Este tipo de lugares nos desnudan ante la mirada del otro, donde la ropa es tan ajustada que ser la única chica de talla grande en la habitación se vuelve imposible de ignorar.

Ella sabe que su peso no es el motivo por el cual ahora está en el suelo. Y las que estamos de pie también lo sabemos ¿Qué es entonces este molesto pensamiento de que tal vez sí lo sea? Además, si así fuera, ¿a mí qué más me da?

La verdad es que me da mucho, me da una validación y una superioridad sumamente codiciada.
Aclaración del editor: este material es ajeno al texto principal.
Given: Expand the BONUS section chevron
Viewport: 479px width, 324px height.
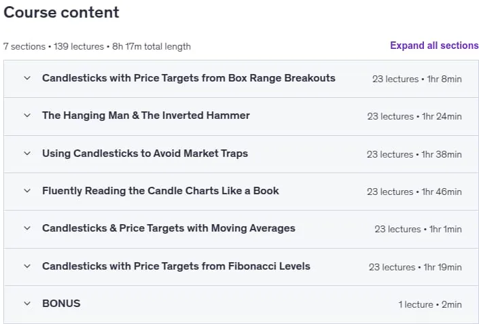Looking at the screenshot, I should [x=27, y=304].
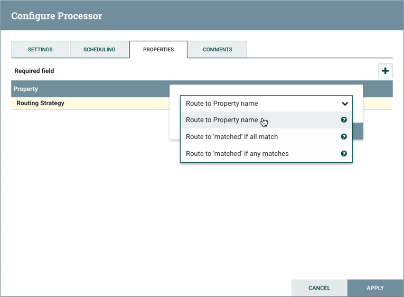The image size is (404, 297).
Task: Select the Routing Strategy property name
Action: pyautogui.click(x=40, y=103)
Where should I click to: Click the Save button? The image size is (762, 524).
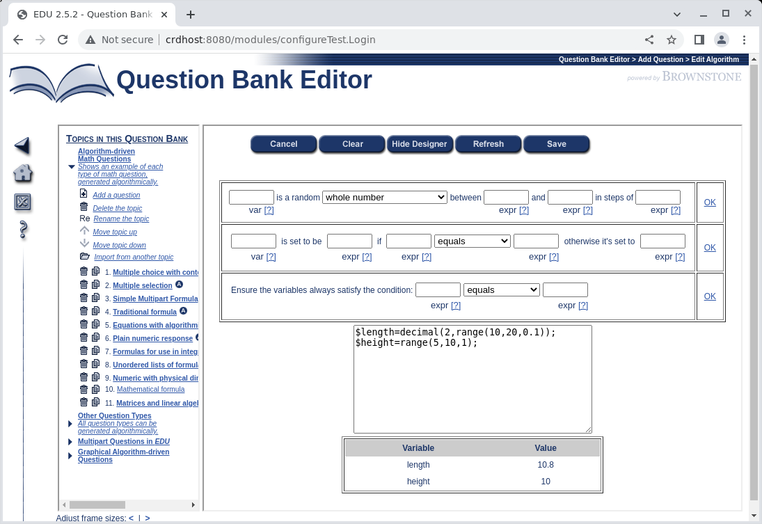[556, 144]
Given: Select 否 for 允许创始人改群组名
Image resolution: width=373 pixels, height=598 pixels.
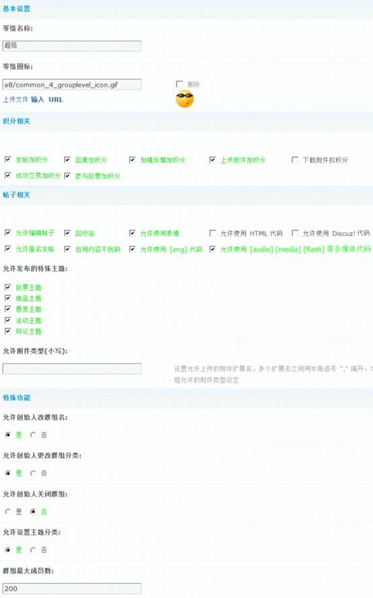Looking at the screenshot, I should coord(33,435).
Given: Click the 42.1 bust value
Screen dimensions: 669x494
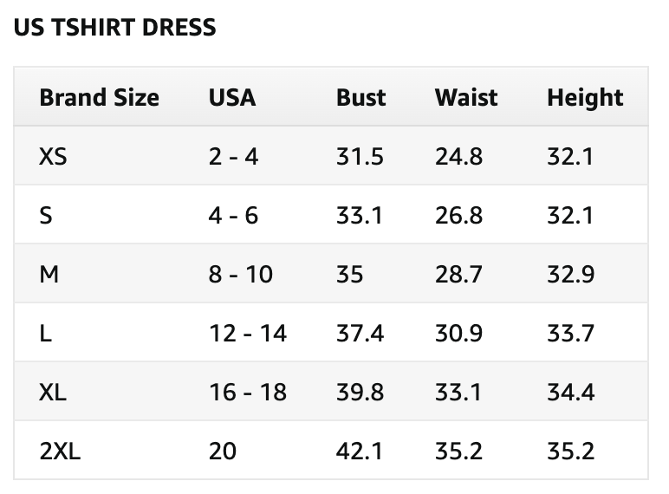Looking at the screenshot, I should 360,451.
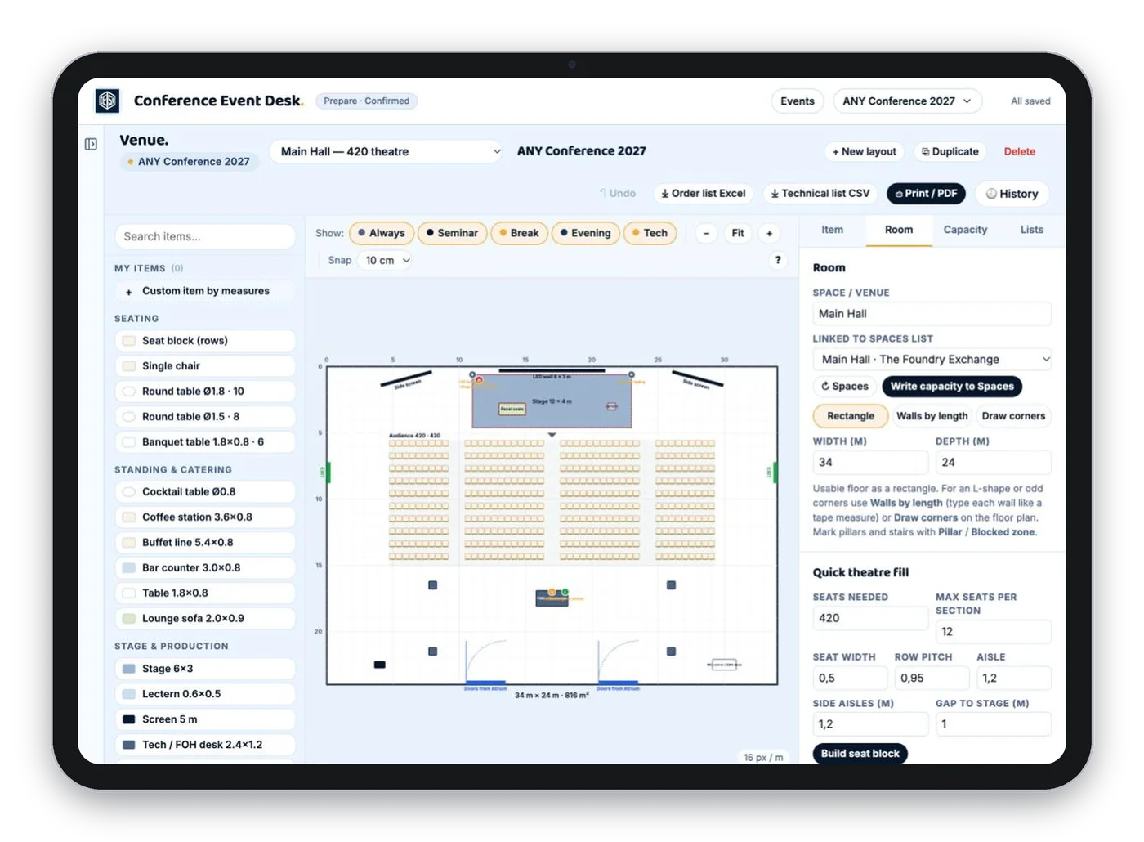This screenshot has width=1144, height=842.
Task: Expand the ANY Conference 2027 event selector
Action: (x=907, y=101)
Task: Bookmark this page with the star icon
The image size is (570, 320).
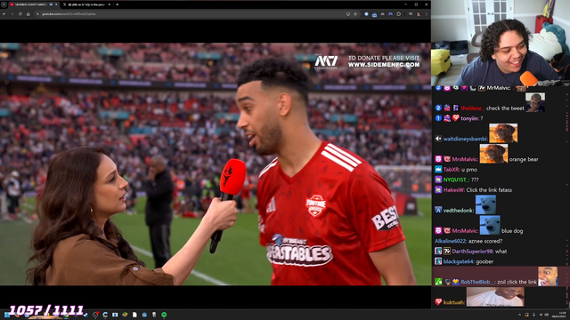Action: pyautogui.click(x=355, y=14)
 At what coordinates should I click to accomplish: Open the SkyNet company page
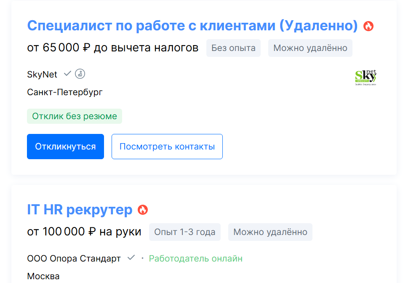coord(42,74)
No obstante, también me hace sentir uno de los peores vacíos que he sentido en mi corta vida. Reconozco la vergüenza en los ojos de la chica porque es la misma que atraviesa mi rostro cada vez que alguien me mira a la cara y pienso en lo evidente que son entonces mis rizos desalineados, mis pestañas poco abundantes, mis dientes imperfectos y cualquier cantidad de textura que pueda haber en mi piel. Así comprendo que esta enfermedad ilumina lo peor de cada ser humano, pues la importancia de nuestros cuerpos nos vulnera a la vez que nos permite vulnerar a los demás. Le enterramos el cuchillo a alguien cada que sentimos el peligro por detrás.

Quise decirle a la chica que todo estaba bien, que no lo veía antes pero lo veo ahora. Que las diferencias corporales entre nosotras podían separarnos, pero por dentro nos unía la misma fealdad humana, esa egoísta necesidad de ser mejor que la otra.

Al final no dije nada. Creo que solo la hubiese hecho sentir peor. La clase continuó como si nada, aunque la vergüenza nunca abandonó la habitación.